Eosinofiele fasciitis (aka diffuse fasciitis met eosinofilie)
Eosinofiele fasciitis is een zeldzame aandoening waarbij de huid en het weefsel onder de huid pijnlijk, ontstoken en gezwollen worden, met geleidelijke verharding in de armen en benen. De diagnose is gebaseerd op biopsie van huid en fascia (het taaie vezelachtige weefsel bovenop en tussen de spieren). Vanwege de kenmerkende verharding en verdikking, moet het worden onderscheiden van sclerodermie. Behandeling van eosinofiele fasciitis omvat meestal het gebruik van corticosteroïden (meestal orale prednison). Hoewel de oorzaak niet bekend is, lijkt er een veelbelovende gebeurtenis te zijn die inspanning in veel gevallen met zich meebrengt.

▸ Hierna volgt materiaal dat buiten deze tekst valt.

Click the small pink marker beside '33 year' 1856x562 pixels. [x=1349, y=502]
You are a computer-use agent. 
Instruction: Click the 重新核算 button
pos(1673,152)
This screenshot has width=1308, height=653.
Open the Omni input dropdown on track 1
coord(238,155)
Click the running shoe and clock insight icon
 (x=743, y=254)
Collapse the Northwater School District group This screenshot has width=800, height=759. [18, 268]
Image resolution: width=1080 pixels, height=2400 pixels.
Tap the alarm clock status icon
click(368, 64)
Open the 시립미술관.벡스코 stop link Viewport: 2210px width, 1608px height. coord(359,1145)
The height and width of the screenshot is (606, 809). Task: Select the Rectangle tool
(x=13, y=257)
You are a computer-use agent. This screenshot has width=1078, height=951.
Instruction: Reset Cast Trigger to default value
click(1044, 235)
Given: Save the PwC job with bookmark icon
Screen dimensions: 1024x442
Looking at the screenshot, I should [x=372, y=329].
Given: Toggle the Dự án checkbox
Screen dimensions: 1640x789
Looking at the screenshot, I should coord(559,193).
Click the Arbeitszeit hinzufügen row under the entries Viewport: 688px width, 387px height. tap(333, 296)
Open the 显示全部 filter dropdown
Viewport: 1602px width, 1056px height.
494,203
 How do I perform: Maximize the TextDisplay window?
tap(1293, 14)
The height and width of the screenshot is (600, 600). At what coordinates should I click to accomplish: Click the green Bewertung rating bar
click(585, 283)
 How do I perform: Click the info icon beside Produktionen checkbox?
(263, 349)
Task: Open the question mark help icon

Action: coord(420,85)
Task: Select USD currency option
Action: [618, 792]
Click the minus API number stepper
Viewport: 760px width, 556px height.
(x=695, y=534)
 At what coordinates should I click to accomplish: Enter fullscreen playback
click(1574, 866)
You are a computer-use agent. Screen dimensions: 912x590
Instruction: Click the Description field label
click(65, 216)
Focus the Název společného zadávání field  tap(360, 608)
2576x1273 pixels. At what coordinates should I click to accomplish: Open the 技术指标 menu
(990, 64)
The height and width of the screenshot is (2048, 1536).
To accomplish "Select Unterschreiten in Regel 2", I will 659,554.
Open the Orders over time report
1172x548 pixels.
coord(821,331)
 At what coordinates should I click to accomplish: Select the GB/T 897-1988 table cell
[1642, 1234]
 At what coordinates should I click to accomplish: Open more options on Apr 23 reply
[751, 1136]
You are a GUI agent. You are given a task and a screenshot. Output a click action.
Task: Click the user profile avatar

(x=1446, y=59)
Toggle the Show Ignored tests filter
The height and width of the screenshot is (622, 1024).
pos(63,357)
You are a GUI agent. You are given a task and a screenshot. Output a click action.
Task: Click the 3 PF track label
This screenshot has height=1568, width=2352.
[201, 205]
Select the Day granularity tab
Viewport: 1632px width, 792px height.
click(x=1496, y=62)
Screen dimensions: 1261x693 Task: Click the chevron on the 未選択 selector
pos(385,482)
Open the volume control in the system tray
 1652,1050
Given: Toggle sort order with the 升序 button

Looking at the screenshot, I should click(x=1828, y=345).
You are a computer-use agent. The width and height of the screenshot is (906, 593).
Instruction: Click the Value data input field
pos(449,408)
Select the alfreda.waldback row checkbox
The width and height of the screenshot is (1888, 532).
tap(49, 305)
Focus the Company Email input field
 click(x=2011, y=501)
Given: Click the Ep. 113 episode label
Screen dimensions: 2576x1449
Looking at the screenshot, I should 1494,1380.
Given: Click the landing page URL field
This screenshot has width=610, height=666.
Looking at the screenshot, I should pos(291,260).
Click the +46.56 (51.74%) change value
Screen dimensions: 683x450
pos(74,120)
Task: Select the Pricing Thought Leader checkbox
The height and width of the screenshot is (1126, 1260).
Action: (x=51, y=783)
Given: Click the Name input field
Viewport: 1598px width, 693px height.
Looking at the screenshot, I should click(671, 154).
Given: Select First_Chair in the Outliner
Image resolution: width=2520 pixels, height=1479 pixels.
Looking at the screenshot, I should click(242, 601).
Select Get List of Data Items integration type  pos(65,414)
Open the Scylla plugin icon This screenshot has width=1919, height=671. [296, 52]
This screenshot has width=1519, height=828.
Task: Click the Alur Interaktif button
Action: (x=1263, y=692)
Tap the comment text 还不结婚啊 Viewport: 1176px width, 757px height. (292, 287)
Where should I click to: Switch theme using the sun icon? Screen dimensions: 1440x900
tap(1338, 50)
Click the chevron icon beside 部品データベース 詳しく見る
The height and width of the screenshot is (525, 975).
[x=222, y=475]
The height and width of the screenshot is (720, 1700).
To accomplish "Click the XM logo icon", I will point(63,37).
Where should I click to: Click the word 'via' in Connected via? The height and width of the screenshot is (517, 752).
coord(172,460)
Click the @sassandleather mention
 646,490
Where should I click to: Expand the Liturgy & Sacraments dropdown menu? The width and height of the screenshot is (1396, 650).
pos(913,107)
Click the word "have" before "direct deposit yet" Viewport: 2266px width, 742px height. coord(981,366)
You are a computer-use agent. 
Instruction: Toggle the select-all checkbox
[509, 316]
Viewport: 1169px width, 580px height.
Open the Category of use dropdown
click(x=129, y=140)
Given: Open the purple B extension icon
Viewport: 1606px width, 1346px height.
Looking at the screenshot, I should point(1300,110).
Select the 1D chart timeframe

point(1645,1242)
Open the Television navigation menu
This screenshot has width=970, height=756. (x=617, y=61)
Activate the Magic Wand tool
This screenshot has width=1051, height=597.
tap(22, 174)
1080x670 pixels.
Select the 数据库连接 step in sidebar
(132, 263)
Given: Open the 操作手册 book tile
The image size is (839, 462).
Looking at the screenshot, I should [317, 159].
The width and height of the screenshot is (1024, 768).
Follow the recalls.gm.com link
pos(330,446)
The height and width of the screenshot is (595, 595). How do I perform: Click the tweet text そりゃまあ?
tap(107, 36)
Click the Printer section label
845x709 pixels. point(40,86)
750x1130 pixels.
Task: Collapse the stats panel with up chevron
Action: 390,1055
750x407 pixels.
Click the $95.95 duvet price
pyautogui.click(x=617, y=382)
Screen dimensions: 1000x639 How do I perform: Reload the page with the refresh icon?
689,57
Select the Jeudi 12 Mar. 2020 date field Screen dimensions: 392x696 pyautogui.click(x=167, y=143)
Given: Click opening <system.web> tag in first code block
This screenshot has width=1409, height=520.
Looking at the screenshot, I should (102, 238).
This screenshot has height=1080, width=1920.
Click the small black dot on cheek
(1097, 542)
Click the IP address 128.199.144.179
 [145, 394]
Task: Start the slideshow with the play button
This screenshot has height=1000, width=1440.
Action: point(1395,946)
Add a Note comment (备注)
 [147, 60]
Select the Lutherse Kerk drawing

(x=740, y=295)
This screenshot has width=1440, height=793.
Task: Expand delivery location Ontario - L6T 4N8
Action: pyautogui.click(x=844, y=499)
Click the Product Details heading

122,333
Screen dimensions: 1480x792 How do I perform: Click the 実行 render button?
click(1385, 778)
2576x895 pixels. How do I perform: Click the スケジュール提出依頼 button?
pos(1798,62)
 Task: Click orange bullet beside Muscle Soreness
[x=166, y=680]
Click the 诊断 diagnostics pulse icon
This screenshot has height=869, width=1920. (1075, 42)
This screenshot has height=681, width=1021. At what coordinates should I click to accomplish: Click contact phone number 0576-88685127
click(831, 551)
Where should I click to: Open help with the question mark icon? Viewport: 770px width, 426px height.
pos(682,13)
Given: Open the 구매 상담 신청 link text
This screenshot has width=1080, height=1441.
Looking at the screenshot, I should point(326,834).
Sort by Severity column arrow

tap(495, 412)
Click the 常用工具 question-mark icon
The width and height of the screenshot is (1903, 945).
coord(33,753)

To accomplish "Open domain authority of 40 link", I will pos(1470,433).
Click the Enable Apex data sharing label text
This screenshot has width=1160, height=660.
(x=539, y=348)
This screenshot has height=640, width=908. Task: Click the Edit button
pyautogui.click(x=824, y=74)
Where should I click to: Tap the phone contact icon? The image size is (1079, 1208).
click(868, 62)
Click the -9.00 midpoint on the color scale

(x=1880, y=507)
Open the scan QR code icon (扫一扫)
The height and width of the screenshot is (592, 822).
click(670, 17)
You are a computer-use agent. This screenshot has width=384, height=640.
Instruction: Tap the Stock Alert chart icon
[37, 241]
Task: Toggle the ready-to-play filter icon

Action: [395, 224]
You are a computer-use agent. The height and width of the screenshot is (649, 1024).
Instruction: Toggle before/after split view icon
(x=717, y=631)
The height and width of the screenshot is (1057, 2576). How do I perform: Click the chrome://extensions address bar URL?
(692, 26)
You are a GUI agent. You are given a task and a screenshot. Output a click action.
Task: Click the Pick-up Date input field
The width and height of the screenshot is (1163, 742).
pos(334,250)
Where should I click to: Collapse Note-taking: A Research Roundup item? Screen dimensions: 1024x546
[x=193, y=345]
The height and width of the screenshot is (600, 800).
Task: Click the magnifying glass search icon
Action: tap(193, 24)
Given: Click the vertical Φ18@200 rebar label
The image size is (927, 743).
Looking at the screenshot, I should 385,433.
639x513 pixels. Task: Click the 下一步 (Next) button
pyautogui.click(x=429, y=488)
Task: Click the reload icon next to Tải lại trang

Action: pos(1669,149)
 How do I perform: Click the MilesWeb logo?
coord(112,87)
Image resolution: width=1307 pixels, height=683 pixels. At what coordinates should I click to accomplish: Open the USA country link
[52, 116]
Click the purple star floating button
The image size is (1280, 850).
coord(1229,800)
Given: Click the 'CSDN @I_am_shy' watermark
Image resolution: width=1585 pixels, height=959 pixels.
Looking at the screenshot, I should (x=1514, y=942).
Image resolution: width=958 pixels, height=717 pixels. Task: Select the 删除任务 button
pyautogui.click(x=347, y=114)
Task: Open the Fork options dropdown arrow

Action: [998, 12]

Eosinofiel myalgiesyndroom
Eosinofilie myalgiesyndroom is een aandoening waarbij abnormaal hoge aantallen eosinofielen ontsteking veroorzaken in zenuw-, spier- en bindweefsel. Samen met pijn, huiduitslag, zwelling, hoest en vermoeidheid, is ernstige spierpijn die verergert de belangrijkste klacht. De aandoening werd voor het eerst geïdentificeerd in 1989, na te zijn gekoppeld aan de gezondheidssupplement, L-tryptofaan. Het supplement was verboden, maar niet voordat mensen stierven. Er zijn gevallen van eosinofiele myalgie die niet gerelateerd zijn aan L-tryptofaan.
Hypereosinofiel syndroom
Hypereosinofiel syndroom wordt gekenmerkt door eosinofilie in het perifere bloed, met meer dan 1500 eosinofielen per kubieke millimeter die zes maanden of langer aanhoudt, waardoor de betrokkenheid van het orgaansysteem wordt veroorzaakt, maar zonder parasitaire, allergische of enige andere aanwijsbare oorzaak van eosinofilie. Symptomen zijn afhankelijk van welke organen erbij betrokken zijn. De diagnose omvat uitsluiting van andere oorzaken van eosinofilie, evenals beenmerg- en cytogenetische testen. De behandeling begint meestal met prednison.